Abstract

Understanding land use and damage in open-pit coal mining areas is crucial for effective scientific oversight and management. Current recognition methods exhibit limitations: traditional approaches depend on manually designed features, which offer limited expressiveness, whereas deep learning techniques are heavily reliant on sample data. In order to overcome the aforementioned limitations, a three-branch feature extraction framework was proposed in the present study. The proposed framework effectively fuses deep features (DF) and shallow features (SF), and can accomplish scene recognition tasks with high accuracy and fewer samples.

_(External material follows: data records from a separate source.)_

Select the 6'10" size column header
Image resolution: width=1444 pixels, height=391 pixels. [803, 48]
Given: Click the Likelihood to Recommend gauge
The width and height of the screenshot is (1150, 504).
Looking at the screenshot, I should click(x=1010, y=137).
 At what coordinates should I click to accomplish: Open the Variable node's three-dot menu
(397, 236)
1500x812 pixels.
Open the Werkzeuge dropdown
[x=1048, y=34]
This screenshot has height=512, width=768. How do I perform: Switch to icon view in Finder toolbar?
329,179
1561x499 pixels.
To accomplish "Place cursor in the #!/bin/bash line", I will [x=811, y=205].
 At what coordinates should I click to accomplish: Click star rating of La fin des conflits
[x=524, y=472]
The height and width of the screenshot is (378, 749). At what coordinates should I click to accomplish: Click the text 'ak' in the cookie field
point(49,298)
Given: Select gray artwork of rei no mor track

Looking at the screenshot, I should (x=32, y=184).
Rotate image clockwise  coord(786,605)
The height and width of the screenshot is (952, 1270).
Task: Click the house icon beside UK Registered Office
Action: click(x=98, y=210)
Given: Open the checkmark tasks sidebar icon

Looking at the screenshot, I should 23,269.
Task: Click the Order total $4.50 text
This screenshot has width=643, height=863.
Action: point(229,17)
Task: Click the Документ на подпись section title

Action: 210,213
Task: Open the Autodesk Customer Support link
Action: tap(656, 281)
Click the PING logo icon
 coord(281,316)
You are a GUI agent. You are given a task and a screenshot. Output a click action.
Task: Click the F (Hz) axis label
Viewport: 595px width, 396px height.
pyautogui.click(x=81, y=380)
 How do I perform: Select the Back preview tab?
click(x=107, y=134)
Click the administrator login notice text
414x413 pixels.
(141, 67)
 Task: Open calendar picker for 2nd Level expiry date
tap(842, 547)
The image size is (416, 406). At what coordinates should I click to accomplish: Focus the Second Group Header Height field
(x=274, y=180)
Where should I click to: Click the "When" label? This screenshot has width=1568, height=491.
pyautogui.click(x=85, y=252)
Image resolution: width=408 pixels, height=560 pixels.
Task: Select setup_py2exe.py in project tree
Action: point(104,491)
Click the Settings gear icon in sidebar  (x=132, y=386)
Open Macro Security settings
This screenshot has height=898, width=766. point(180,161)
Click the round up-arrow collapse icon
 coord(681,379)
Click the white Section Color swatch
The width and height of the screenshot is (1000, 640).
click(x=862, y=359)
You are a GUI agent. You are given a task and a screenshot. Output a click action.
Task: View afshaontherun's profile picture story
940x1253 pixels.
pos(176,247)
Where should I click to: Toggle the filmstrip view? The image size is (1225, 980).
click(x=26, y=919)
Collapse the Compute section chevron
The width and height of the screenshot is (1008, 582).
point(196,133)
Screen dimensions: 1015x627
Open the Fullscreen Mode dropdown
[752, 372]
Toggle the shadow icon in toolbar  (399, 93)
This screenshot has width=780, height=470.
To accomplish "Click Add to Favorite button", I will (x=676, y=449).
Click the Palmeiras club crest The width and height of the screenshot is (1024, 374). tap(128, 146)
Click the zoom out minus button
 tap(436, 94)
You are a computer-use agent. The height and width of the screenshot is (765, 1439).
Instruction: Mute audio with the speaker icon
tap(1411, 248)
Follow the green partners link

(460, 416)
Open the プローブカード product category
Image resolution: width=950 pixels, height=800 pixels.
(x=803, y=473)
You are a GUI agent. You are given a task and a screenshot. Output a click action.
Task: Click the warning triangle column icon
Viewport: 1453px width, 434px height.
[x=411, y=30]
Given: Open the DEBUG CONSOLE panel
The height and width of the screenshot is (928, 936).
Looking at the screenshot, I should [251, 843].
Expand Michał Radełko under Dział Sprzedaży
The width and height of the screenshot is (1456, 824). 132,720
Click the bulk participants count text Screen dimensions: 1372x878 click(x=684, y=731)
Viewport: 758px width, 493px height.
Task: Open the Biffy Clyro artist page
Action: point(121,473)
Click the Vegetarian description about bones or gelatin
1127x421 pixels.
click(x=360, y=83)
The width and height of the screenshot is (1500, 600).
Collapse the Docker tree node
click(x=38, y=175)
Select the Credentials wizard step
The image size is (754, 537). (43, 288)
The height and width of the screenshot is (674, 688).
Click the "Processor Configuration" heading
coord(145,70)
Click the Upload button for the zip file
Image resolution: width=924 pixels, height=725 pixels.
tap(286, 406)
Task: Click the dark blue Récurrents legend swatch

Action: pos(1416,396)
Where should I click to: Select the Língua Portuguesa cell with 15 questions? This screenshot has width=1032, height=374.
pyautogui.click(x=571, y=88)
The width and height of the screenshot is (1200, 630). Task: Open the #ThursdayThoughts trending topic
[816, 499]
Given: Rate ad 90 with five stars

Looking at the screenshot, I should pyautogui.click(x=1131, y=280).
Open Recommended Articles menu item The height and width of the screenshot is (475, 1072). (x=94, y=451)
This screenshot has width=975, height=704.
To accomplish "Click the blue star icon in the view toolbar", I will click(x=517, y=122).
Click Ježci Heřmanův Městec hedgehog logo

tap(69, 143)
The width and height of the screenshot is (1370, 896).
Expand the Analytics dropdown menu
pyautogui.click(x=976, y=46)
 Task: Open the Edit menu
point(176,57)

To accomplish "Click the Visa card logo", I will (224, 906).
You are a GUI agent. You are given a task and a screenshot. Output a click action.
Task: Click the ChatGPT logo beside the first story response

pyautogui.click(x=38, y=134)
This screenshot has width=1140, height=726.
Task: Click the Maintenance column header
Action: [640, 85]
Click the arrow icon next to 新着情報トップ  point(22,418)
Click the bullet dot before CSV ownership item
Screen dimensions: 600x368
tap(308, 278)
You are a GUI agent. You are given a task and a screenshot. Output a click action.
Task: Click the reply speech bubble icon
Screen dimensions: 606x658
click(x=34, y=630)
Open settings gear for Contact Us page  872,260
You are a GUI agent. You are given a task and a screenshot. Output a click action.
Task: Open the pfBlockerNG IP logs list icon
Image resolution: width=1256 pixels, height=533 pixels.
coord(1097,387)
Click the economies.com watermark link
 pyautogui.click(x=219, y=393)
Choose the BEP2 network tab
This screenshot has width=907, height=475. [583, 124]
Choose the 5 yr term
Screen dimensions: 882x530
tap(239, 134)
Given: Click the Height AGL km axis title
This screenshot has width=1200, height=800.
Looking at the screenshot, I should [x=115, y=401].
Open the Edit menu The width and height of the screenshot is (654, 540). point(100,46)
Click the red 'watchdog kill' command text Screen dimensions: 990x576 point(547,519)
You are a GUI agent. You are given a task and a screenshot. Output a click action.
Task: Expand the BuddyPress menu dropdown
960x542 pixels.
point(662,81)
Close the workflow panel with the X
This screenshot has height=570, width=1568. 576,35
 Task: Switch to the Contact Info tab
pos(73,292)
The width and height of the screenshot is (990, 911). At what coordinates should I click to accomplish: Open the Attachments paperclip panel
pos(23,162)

Deep features are enhanced through a neighbouring feature attention module and a Graph Convolutional Network (GCN) module, which capture both neighbouring features and the correlation between local scene information. Shallow features are extracted using the Gray-Level Co-occurrence Matrix (GLCM) and Gabor filters, which respectively capture local and overall texture variations. Evaluation results on the AID and RSSCN7 datasets demonstrate that the proposed deep feature extraction model achieved classification accuracies of 97.53% and 96.73%, respectively, indicating superior performance in deep feature extraction tasks. Finally, the two kinds of features were fused and input into the particle swarm algorithm optimised support vector machine (PSO-SVM) to classify the scenes of remote sensing images, and the classification accuracy reached 92.78%, outperforming four other classification methods.